La fin du livre tient à la fois de l’horreur, du burlesque, de l’absurde. Et de la mélancolie de haute volée, à l’image de cette haute époque où l’on s’enivrait encore des « vertiges de la théorie », et pas du tout des plan de carrière, de la compétition et du CAC 40. Ce roman épatant prouve, une fois encore que Guy Debord, tout énervant qu’il fût, était un sacré mec qui fit, en son temps, bouger les choses.

PHILIPPE LACOCHE

« Haute époque », Jean-Yves Lacroix, Albin Michel. 158 p.; 15 euros.

L’ombre d’une tante

Prix Rernaudot Essai 2012 avec « Le Dernier modèle », Franck Maubert sort un roman d’une grande qualité. « Entre Simenon et Dhôtel », selon Modiano.

Franck Maubert vient d’écrire un roman plein de charme et de poésie.

Villa close (quel beau titre! Digne de Villa triste, de Patrick Modiano) n’est pas seulement un vrai roman; c’est un grand roman. On y plonge; on y nage avec l’impression, angoissante et singulière, de s’y noyer comme dans une mare de plaisir. On en ressort fortifié et avec une immense impression de bonheur. Celui d’avoir passé un joli moment de rêverie poétique. Franck Maubert – qui s’est vu décerner le Prix Renaudot Essai 2012 pour le très beau Le Dernier modèle, éd.Mille et une nuits dont notre consœur Claudine Marillot avait rendu compte dans ces mêmes colonnes- nous invite à suivre pas à pas Julien Collardeau, journaliste gastronomique recyclé dans la nécrologie de célébrités. Il décide de se retirer à Richelieu, dans l’Indre-et-Loire, dans la maison de tante défunte dont il fut très certainement l’amant. Ici, tout est dans le «très certainement».Car, Franck Maubert, seulement, le suggère. Et par là même, il inocule à cette idée une puissance érotique rare. Comme un parfum ambré de mystère musqué. Collardeau, peu à peu, fait la connaissance de cette ville, construite par le cardinal du même nom, une ancienne ville nouvelle. Climat étrange. En effet, les faits divers s’accumulent: meurtres, assassinats, morts brutales, suicides, rumeurs douteuses… Des personnages énigmatiques rôdent: un vieux comédien élégant et bourru, un colosse, manière d’ogre sensuel à la Philippe Noiret; un libraire louche assez pervers, fou d’érotisme; un décorateur homosexuel, conducteur d’une Triumph, et dont l’amant américain a été assassiné…

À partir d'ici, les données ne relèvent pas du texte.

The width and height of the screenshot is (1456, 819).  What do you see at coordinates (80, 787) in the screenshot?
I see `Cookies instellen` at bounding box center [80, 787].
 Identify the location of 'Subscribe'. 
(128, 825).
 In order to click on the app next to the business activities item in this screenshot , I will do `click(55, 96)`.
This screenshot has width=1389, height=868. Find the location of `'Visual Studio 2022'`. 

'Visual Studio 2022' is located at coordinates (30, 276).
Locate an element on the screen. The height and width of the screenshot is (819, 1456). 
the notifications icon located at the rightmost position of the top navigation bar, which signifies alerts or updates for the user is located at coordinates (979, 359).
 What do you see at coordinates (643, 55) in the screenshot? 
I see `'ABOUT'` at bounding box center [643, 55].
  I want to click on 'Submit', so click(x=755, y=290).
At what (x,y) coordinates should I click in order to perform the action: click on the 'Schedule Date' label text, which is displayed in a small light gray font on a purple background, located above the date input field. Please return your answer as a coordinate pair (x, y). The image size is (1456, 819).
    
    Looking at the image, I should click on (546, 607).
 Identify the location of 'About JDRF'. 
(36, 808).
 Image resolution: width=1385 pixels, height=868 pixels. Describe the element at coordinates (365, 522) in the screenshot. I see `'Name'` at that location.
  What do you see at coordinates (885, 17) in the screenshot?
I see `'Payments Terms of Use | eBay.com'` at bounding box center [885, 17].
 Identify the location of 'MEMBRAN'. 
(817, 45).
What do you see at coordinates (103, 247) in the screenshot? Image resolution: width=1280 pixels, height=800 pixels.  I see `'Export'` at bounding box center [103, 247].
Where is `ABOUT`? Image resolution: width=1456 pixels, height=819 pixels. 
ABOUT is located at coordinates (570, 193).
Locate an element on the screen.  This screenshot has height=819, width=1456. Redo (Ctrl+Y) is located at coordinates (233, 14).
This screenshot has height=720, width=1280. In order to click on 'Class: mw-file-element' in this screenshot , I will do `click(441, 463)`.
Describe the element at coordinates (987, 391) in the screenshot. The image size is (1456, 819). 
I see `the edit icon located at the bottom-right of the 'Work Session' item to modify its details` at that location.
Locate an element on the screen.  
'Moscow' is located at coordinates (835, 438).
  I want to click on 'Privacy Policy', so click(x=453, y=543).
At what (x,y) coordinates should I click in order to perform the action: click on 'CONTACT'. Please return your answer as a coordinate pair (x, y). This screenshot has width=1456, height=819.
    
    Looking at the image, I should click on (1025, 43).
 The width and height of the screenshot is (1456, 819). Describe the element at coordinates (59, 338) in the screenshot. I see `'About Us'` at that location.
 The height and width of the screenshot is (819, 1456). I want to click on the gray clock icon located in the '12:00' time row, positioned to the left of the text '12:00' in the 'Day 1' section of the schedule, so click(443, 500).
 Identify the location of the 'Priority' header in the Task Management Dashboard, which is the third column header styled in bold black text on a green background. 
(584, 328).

Julien Collardeau mène l’enquête et tente de démêler les fils de cette touffe d’énigmes translucides comme du fil à pêche. Mais c’est aussi sur lui-même qu’il enquête sous la houlette de deux ombres tutélaires: sa tante si charmante et ce cardinal qui, un jour de1642, décida de fonder entre Poitou et Touraine «cette ville close». Il y a quelque chose de terriblement français dans ce roman qui, en ces tristes époques où tout se mondialise, fait un peu figure d’Ovni littéraire. «J’ai trouvé qu’il y avait là du Simenon, et aussi un peu d’André Dhôtel, écrivain que j’aime beaucoup…» Beau compliment.

PHILIPPE LACOCHE

«Villa close», Franck Maubert, Ecriture, 184 p.; 18,95 euros.